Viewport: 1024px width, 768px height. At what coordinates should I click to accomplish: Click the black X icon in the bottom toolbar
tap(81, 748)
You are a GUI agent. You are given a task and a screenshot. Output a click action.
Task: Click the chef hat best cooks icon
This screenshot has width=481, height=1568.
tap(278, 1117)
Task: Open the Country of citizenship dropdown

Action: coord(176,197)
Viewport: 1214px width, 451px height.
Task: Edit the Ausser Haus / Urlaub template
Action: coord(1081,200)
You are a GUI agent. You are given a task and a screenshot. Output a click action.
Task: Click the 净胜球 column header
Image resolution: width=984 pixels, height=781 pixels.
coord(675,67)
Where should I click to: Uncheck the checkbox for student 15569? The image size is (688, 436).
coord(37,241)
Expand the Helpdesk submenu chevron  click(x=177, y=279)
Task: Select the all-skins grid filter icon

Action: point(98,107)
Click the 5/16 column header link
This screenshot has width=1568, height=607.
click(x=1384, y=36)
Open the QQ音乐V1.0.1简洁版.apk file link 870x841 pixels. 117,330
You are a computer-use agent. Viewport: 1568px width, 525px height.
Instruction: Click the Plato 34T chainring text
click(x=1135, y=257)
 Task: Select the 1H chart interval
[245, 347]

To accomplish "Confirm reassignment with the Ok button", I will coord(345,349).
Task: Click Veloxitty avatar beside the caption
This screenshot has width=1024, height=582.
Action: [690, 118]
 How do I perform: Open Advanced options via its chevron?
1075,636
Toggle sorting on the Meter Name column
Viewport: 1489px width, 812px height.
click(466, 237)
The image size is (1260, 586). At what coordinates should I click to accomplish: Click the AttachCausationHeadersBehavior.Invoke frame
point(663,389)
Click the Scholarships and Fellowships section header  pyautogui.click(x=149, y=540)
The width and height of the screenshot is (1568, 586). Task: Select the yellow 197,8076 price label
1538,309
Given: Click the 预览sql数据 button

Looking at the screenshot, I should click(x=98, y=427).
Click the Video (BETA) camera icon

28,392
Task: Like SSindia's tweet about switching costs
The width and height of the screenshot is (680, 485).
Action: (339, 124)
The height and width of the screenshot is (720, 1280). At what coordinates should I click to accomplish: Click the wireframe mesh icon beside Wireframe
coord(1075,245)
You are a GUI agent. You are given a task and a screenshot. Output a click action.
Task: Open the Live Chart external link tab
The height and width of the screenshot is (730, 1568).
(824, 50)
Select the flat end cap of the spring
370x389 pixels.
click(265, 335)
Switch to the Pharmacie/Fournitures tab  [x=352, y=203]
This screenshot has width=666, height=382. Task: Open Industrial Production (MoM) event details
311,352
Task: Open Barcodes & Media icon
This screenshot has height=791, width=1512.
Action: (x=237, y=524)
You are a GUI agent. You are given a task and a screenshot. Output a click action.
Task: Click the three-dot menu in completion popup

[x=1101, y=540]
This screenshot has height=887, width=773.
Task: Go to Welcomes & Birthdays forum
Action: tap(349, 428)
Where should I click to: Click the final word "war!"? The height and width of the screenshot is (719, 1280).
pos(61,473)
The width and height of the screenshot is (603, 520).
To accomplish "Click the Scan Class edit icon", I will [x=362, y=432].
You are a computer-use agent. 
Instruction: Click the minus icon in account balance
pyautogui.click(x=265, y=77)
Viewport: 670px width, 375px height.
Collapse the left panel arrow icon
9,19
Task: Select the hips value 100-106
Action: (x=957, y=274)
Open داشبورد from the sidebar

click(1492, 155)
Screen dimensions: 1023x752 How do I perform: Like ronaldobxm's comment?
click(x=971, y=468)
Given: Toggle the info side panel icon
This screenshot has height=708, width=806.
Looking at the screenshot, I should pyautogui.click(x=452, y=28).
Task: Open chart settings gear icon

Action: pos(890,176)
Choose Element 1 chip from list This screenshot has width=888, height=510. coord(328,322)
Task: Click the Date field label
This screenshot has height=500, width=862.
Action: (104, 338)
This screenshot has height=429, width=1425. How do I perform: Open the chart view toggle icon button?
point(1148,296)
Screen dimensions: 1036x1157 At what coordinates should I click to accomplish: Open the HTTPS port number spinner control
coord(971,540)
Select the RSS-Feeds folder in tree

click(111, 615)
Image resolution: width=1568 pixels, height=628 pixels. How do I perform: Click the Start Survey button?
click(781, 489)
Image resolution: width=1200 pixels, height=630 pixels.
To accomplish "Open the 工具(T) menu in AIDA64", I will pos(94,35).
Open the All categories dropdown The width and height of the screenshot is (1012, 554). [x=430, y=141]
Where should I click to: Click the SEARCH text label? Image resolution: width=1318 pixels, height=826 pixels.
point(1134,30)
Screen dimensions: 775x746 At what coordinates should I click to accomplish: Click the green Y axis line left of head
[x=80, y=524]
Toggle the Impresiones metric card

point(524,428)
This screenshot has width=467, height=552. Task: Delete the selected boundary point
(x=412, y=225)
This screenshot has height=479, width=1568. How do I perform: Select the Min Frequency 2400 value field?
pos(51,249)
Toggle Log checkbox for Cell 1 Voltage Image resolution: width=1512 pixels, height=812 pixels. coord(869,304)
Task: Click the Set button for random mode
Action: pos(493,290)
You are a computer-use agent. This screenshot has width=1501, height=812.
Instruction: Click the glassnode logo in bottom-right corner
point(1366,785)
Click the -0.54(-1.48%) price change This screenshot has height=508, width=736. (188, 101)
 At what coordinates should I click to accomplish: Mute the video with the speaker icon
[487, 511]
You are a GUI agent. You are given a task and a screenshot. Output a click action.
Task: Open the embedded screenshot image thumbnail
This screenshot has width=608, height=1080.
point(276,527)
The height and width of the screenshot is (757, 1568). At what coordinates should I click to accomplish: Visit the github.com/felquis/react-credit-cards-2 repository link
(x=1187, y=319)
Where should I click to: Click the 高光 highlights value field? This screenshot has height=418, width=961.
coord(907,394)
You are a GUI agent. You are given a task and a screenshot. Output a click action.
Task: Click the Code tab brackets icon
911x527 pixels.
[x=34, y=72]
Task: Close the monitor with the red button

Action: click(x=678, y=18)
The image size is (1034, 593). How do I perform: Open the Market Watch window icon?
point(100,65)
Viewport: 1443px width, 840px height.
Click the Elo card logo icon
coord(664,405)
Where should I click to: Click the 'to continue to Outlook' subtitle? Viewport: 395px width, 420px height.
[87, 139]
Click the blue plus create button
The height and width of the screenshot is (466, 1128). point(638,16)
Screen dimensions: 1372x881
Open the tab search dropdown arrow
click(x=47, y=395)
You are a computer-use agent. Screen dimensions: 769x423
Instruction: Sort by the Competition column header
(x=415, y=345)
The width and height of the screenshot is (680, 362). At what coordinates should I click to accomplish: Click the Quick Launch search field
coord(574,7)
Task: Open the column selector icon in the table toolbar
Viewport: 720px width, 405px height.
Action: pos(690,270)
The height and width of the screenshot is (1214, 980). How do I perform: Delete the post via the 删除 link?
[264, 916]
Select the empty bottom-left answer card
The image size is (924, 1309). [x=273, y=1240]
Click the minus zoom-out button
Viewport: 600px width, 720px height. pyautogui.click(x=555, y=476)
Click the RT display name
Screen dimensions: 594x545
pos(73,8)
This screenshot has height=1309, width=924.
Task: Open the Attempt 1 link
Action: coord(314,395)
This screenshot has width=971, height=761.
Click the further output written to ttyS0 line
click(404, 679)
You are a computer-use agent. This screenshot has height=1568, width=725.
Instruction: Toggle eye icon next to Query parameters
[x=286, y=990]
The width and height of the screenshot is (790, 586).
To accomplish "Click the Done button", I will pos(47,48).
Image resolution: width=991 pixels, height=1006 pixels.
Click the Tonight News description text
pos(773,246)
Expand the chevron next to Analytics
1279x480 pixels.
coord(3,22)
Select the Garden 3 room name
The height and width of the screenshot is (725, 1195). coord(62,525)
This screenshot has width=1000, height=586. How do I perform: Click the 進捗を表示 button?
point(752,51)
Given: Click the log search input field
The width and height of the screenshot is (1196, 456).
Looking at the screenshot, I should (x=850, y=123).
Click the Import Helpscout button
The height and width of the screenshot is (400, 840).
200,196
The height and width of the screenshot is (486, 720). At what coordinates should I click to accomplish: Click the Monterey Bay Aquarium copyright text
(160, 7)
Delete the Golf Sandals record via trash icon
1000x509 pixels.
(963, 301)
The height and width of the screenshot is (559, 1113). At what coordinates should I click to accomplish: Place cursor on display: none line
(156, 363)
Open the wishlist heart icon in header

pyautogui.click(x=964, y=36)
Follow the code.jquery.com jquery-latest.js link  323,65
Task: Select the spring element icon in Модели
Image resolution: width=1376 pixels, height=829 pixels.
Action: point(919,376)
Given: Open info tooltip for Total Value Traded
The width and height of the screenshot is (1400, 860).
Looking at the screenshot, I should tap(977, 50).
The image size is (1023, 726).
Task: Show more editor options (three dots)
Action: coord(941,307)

────────────────────────────────────────

> _Task brief_:
Scan the records for the word "Expand" and copy every line where it is found.

> _Completed task_:
Expand the Helpdesk submenu chevron  click(x=177, y=279)
Expand the chevron next to Analytics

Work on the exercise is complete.